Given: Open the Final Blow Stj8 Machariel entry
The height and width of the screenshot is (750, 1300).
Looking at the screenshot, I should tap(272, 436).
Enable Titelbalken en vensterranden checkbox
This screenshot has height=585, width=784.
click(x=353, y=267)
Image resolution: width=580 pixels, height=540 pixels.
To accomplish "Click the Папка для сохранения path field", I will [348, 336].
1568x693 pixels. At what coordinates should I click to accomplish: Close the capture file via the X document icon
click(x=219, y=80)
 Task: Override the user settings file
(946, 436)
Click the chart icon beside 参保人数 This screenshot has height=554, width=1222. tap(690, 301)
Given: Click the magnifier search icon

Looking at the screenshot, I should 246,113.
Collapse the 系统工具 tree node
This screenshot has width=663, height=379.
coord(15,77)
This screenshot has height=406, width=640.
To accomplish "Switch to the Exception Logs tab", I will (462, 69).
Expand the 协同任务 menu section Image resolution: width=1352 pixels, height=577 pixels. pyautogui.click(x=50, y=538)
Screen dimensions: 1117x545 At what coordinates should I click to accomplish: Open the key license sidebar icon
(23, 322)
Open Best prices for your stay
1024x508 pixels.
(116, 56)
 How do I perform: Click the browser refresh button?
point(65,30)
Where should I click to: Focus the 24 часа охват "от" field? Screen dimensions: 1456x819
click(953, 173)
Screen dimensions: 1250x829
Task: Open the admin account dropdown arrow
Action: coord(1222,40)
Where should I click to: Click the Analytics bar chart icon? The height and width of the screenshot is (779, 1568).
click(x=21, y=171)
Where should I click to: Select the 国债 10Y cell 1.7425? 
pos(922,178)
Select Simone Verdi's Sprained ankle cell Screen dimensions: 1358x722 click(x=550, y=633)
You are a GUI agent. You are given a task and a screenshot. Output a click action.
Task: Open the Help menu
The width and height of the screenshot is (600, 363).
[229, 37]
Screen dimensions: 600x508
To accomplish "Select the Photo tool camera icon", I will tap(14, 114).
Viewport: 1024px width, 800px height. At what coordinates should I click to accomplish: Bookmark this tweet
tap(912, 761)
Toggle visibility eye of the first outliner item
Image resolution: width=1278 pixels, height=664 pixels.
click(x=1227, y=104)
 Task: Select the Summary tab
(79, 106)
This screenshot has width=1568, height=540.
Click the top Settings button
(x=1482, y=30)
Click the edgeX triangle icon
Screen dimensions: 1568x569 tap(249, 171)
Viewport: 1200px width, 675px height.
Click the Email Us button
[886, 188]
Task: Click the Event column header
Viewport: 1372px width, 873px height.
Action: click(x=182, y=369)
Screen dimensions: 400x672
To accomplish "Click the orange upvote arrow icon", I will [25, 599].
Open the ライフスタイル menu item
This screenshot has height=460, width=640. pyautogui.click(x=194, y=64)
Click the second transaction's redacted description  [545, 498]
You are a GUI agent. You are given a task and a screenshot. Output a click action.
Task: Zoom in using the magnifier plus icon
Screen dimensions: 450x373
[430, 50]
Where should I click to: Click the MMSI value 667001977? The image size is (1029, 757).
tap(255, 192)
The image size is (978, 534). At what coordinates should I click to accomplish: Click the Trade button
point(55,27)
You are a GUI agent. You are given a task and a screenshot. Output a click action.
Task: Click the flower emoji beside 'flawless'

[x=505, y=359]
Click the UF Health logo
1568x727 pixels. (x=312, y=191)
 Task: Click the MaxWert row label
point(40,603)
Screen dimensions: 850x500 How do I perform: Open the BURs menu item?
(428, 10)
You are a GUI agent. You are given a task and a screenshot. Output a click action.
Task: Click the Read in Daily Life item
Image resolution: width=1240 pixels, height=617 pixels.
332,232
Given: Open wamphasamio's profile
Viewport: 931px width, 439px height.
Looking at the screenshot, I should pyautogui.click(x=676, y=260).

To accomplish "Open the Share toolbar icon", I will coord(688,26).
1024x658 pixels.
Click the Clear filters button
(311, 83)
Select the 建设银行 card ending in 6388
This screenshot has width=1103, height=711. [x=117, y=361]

#####

• _Your instructions_
Which lines of the entries above contain the string "will"? Copy each one.

• _Reply to the task_
To accomplish "Click the Папка для сохранения path field", I will [348, 336].
To accomplish "Switch to the Exception Logs tab", I will (462, 69).
To accomplish "Select the Photo tool camera icon", I will tap(14, 114).
To accomplish "Click the orange upvote arrow icon", I will [25, 599].
To accomplish "Open the Share toolbar icon", I will coord(688,26).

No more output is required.